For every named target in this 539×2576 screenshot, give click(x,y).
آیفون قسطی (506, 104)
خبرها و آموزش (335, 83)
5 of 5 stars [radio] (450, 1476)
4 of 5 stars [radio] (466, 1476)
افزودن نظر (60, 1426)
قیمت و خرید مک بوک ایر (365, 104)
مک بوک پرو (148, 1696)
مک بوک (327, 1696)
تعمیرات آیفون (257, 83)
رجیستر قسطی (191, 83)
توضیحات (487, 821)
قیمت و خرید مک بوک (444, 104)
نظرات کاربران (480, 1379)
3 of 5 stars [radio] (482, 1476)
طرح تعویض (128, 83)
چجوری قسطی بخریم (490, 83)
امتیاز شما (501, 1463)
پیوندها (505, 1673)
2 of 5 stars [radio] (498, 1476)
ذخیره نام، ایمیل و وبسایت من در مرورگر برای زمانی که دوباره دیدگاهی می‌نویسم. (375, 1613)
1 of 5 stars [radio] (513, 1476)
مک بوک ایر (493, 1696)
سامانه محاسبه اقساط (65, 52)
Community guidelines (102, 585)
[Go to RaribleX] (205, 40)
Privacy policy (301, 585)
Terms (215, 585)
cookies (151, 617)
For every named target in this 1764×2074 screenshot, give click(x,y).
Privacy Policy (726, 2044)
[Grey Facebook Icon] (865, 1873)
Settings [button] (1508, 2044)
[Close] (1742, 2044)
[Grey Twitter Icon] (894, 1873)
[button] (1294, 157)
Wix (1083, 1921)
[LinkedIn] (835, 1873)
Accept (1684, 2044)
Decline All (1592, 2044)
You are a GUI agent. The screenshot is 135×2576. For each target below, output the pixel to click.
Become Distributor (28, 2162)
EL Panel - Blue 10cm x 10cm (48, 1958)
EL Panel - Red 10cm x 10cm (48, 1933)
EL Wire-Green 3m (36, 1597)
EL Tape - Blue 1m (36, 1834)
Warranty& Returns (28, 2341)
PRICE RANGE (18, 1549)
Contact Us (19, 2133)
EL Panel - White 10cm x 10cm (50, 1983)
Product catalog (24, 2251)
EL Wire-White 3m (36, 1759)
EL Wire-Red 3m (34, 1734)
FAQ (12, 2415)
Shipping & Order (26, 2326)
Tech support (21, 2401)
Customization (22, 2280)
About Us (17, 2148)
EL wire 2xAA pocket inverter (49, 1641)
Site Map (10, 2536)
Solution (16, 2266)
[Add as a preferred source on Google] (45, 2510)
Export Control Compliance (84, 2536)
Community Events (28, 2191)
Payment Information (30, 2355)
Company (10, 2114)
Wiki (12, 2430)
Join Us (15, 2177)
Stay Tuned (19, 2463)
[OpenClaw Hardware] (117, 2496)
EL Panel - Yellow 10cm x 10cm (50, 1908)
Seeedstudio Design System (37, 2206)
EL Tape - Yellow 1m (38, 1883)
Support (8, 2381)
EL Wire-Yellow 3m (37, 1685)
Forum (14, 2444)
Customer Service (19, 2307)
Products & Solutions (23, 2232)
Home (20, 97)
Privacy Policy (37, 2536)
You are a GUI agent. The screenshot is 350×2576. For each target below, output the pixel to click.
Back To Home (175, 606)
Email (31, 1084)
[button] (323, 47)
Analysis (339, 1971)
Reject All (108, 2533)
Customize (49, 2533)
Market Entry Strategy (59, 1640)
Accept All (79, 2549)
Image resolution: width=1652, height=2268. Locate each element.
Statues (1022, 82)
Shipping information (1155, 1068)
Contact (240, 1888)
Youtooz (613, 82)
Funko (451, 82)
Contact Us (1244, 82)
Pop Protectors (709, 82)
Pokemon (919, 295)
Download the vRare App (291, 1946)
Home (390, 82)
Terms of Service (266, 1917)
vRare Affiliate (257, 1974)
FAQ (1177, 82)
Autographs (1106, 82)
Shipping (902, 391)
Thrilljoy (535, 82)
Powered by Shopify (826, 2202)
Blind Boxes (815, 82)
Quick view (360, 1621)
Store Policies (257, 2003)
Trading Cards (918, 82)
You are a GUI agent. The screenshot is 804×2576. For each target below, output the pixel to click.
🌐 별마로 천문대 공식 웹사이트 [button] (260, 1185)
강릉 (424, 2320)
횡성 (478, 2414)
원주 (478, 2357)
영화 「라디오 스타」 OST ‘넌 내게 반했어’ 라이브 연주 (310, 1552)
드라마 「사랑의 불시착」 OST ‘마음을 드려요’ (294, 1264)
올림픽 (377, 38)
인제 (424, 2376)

────

(WORK REQUEST): Go through the material above and copy each line that holds the string "Panel".

(RESPONSE AREA):
EL Panel - Blue 10cm x 10cm (48, 1958)
EL Panel - Red 10cm x 10cm (48, 1933)
EL Panel - White 10cm x 10cm (50, 1983)
EL Panel - Yellow 10cm x 10cm (50, 1908)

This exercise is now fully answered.